- **EXTRAIT DE PAGE**
********************
Du fait du succès des sites de réservation géants et avec la puissance des moteurs de recherche, les hôteliers ont connu une évolution ambivalente. D’un côté, ils bénéficient d’un moyen de marketing puissant qui génère un flux de clients régulier ; de l’autre, ils ont le sentiment d’être de plus en plus dépendants des Booking, Expedia, HES et autres Google, au détriment de leur propre visibilité, de leurs marges et de leur qualité d’accueil.
Des hôteliers français tentent de reconquérir un contact direct avec leur clientèle avec une nouvelle plate-forme, fairbooking. Un bon plan pour les consommateurs ?
Les réservations sur les plateformes de réservation : un faux bon plan
La Chambre des professionnels indépendants de l’hôtellerie (CPIH) et l’Union des métiers et des industries de l’hôtellerie (Umih) ont récemment saisi l’autorité de la concurrence. Le sujet de leur courroux ?
Elles accusent les grandes plateformes de réservation comme Expedia, HRS, Booking.com de pratiques déloyales. « Au départ, ces portails étaient de simples annuaires offrant une visibilité aux hôteliers, mais ils leur ont peu à peu imposé des clauses contractuelles non négociables, tout en mettant en place un système commercial anticoncurrentiel qui trompe les consommateurs« , explique Rémi Ohayon, spécialiste de ce sujet (1).
Les hôteliers sont en effet remontés comme des coucous contre ce qu’ils appellent des promos bidons : « Certains sites ont des promos bidons, ils gonflent nos tarifs de 20 % pour en fait les solder au tarif normal ».
********************
- **DONNÉES ENREGISTRÉES**
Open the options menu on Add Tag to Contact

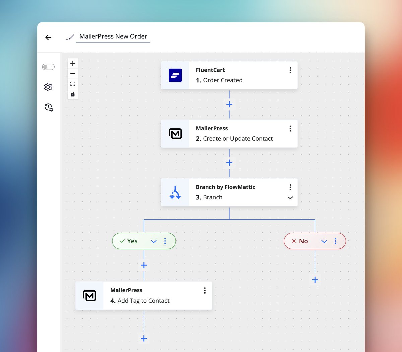point(205,290)
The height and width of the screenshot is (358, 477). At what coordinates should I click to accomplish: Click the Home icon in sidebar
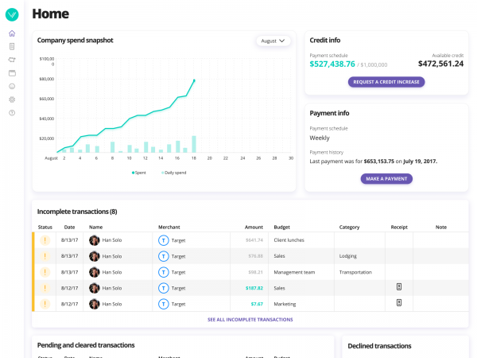click(12, 33)
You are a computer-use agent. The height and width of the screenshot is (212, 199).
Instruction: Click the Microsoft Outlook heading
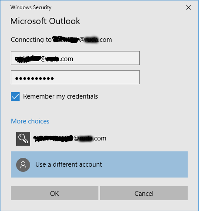click(45, 21)
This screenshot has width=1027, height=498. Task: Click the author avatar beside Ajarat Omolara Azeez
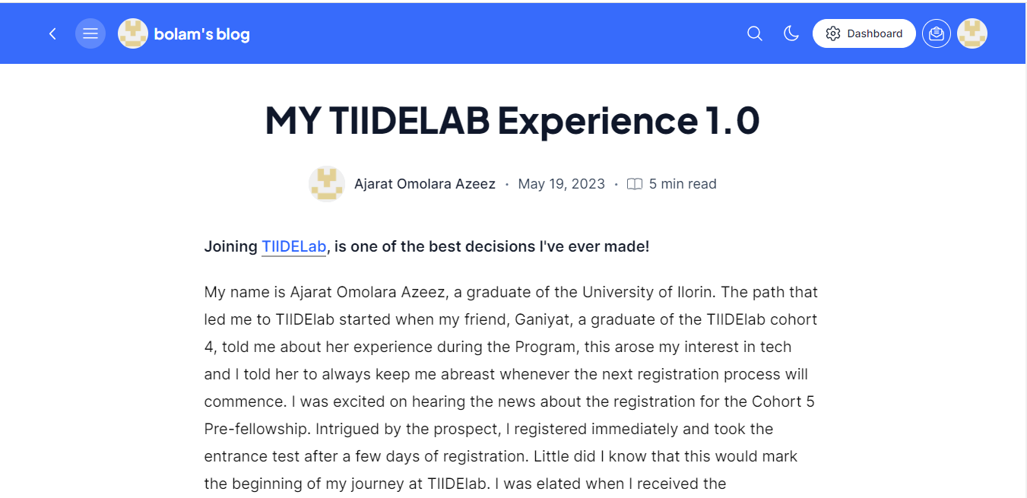coord(327,184)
********************
- **À FAIRE**
a – Répondez à ces questions sur l'extrait consacré aux plateformes de réservation hôtelière :
(i) Quels organismes ont saisi l'autorité de la concurrence ?
(ii) Comment s'appelle la nouvelle plate-forme avec laquelle des hôteliers français veulent renouer un contact direct avec leur clientèle ?
(iii) Selon les hôteliers, de quel pourcentage certains sites gonflent-ils leurs tarifs ?
b – Écrivez la suite de l'extrait consacré aux plateformes de réservation hôtelière, en partant de sa dernière phrase.
Les données ne jouent aucun rôle dans ce travail.

- **RÉPONSES PAR TÂCHE**
a –
(i) La Chambre des professionnels indépendants de l'hôtellerie (CPIH) et l'Union des métiers et des industries de l'hôtellerie (Umih).
(ii) Fairbooking.
(iii) De 20 %.

b –
86 % des Français croient, à tort, payer moins cher sur les sites de réservation en ligne… à tort**… Enquête Institut Promise Consulting Inc., août 2013
Une étude réalisée auprès de 80 hôtels en France entre 2008 et 2012 montre que la part des commissions versées aux intermédiaires par rapport au chiffre d’affaires hébergement a sensiblement progressé. Hors Paris et Côte d’Azur, elle est passée de 2,4 % du chiffre d’affaires hébergement à 4,2 %. A périmètre constant, le montant des commissions versées aux intermédiaires a progressé de plus de 64 % sur les cinq dernières années (©2013 In Extenso Conseil).
La hache de guerre est déterrée
Entre les hôteliers français et les plateformes de réservation sur Internet, la guerre est donc déclarée avec au centre du champ de bataille les taux de commission prélevés par les sites de réservation. Ces taux varient le plus souvent de 15 à 30 %. Des taux bien supérieurs à ceux que prélèvent les agences de voyage traditionnelles (autour de 10 %).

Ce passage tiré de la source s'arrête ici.